═════ READING PASSAGE

Saturday 10 April 2021

Film: Deadly Daycare

I don't often watch tv films these days - there's usually something better on, or I've already seen them. Tonight, there were two - on different channels, at about the same time. So I started with South, which turned out to be an Irish film. Joe Rooney - the only one I recognised - plays a lone father who dies, whereupon his teenage son heads on a road trip to find his mother, at the other side of the country. She apparently abandoned them years ago.

Jeez, I was stunned to see what a high rating this has - me, I turned over at the first ad break! I just found it SO predictable. He's as naive as can be, surprised at the general unfriendliness of folk. Swiftly gets mugged, and all his money and bus ticket stolen. And his shoes. All they leave him is the battered guitar that his late father gave him as a present. Heads to the adjacent Garda station, where they at least find him a replacement pair of boots. So he hitchhikes from then on, meeting the predictably odd range of folks. From the trailer, I believe he ends up performing with that guitar.

Too predictable, and a bit too uneventful - you know he's going to turn out ok - so I turned over to the second film, which had just started. Deadly Daycare - as you might guess from the title - isn't going to win any awards, but at least it's interesting! A young divorcee, who's just moved to the area, needs to find daycare for her toddler. However, she gets more than she bargained for, when (small spoiler) one of the teachers turns out to be the woman that she and her husband were involved in a crash with (pre-divorce), whose own daughter was killed and husband paralysed in that same crash! Her daughter is now the same age as this other woman's daughter, when she died - and lo, she decides that this is a sign from God, and this child is meant to be hers. They even look similar.

══════════

DIRECTIVES:
**A)** In the film review, what is the only thing the muggers leave the teenage son in South?
**B)** Pick up the film review where it leaves off and keep writing it.

═════ ITEMS

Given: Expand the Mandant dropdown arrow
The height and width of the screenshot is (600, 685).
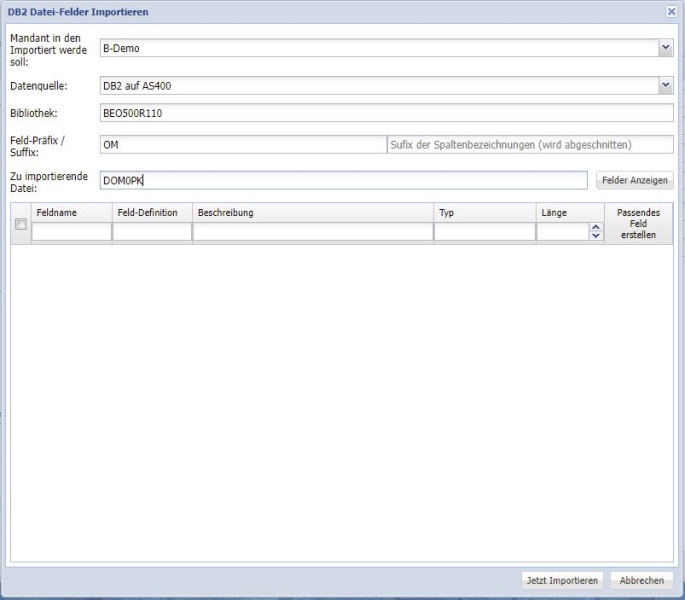Looking at the screenshot, I should tap(666, 48).
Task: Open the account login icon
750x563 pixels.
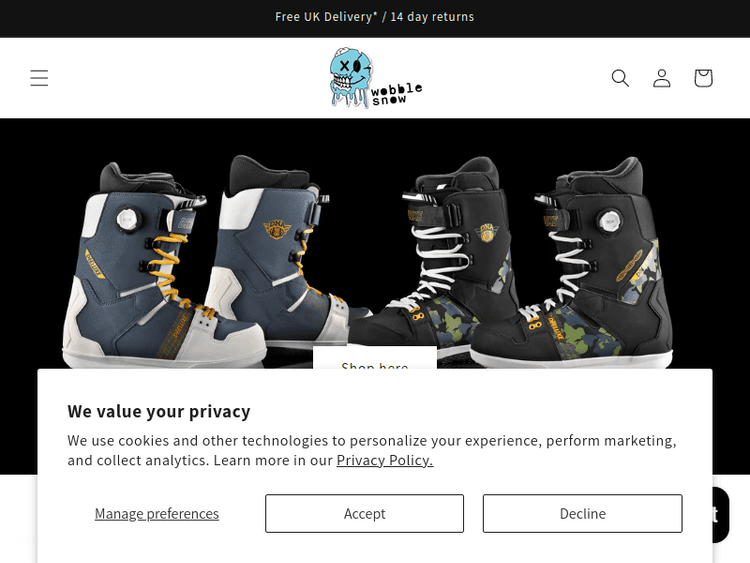Action: click(662, 78)
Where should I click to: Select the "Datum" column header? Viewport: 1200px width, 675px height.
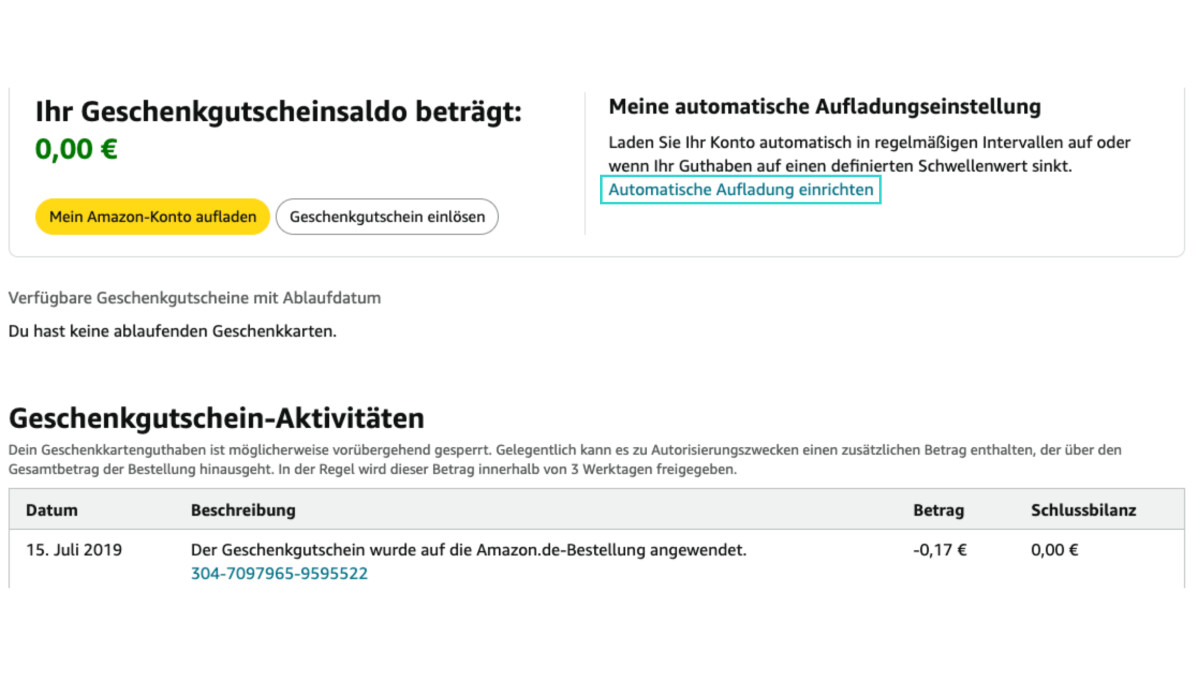click(x=50, y=509)
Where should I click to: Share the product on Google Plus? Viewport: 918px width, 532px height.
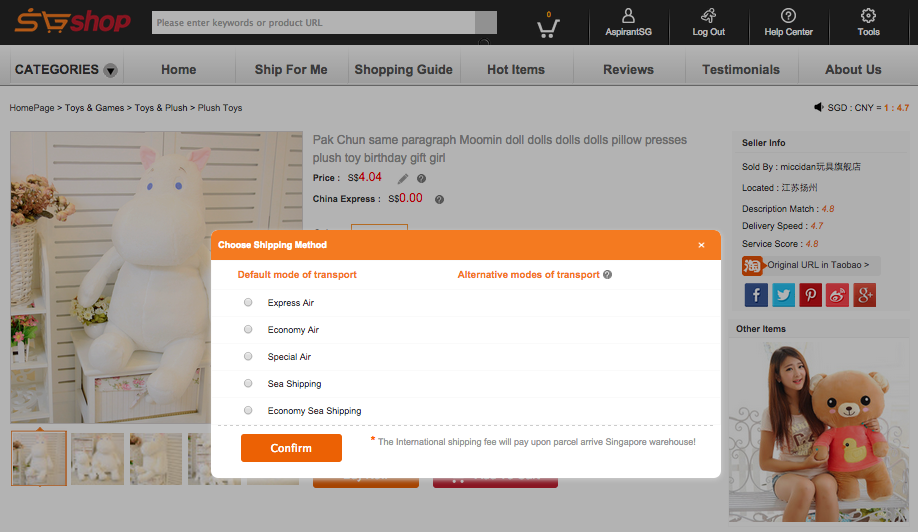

══════════

WRITTEN ANSWERS:
**A)** The battered guitar his late father gave him as a present.

**B)**
Ok, first - how come this woman (the divorcee) only realised after some time that she'd have to go back to work? They'd just bought a massive house, FFS - unless you're sufficiently minted to buy it for cash, that's gonna come with a massive mortgage, and few single-income people can afford one of those. Indeed, I believe it's very hard to get a mortgage of any kind on a single income. But somehow, it comes as a big surprise to her to learn that her (lawyer) ex-husband can't afford to pay it all on his own. Even though they're now divorced, and he must be renting (I missed the start, I don't know).

Second - this accident: one fatality, the driver paralysed, and the other driver was on his mobile, and on the wrong side of the road. And the cops said it wasn't his fault?! Gee, I guess they were trying to make him more sympathetic, but this is completely unbelievable. Nobody is that good a lawyer.

The baddie in this - the daycare teacher who wants to kidnap the child - is cartoonishly wicked, and I'm not sure about the rationale behind her being rough with the little girl. BUT. Having said all that, it is watchable, and the plot is scary enough. So I enjoyed it.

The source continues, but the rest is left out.